Switzerland’s Ambassador to India Phillipe Welti said this to CNN-IBN in an interview. “What the Indian side can expect is that once we--Indian and Swiss government--have agreed on a possible change in the existing treaty that Switzerland will implement the treaty in spirit and letter of what is decided upon,” said Welti to CNN-IBN’s Sumon K Chakrabarti.
“More precisely then the Indian government is entitled to submit requests for the purpose (of seeking bank account details). The Swiss government will be entitled to examine those requests. If those requests fit in to the provisions agreed upon then the release of data will be possible,” he said.
The US reached an agreement with Switzerland in August 2009, under which banking major UBS would furnish details of 4,450 secret accounts to the American authorities. But Swiss officials had then expressed their inability to have a similar arrangement with India.

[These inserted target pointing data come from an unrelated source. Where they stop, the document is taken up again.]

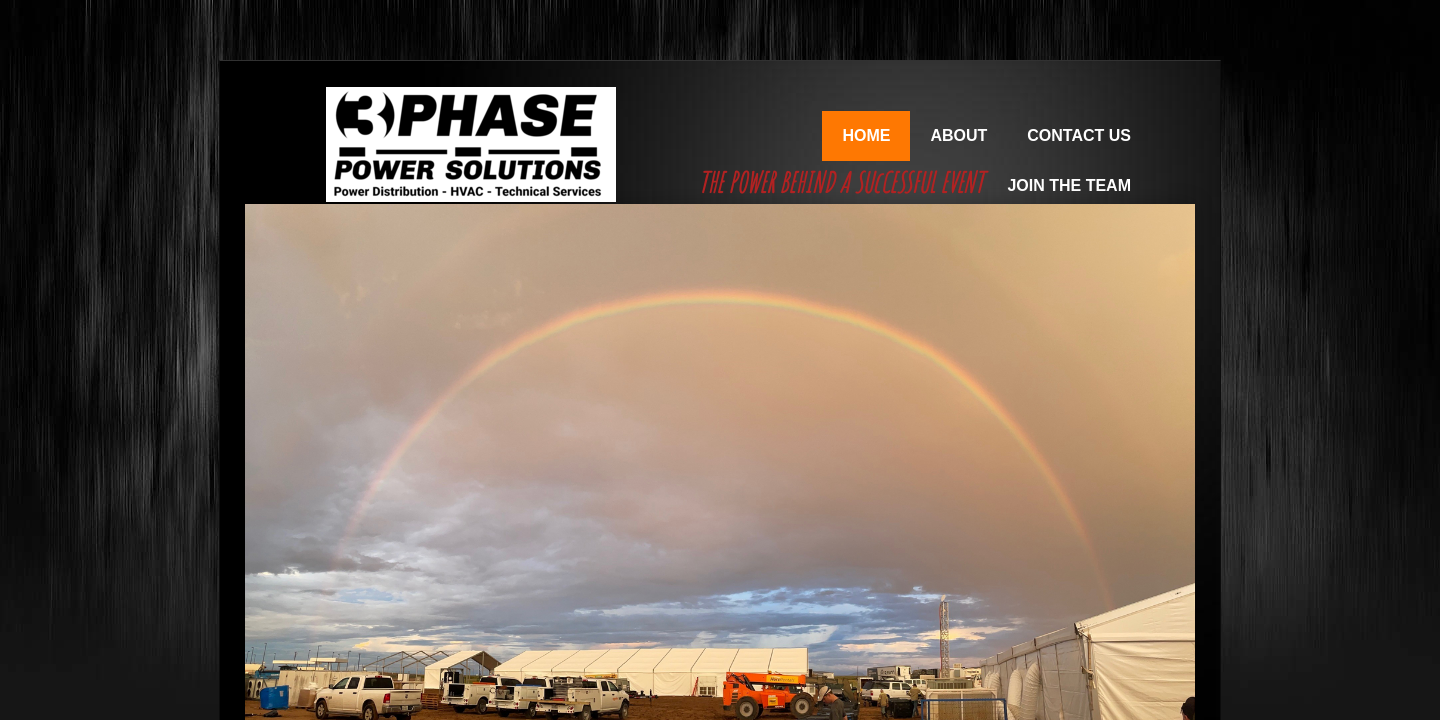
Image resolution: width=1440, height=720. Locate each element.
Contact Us (1079, 135)
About (958, 135)
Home (866, 135)
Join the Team (1069, 185)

Swiss laws do not permit fishing expeditions, in other words, the indiscriminate trawling through bank accounts in the hope of finding something interesting, a senior official of the Swiss Bankers Association had said in August.
“This means that India cannot simply throw its telephone book at Switzerland and ask if any of these people have a bank account here," SBA's Head of International Communications James Nason had said.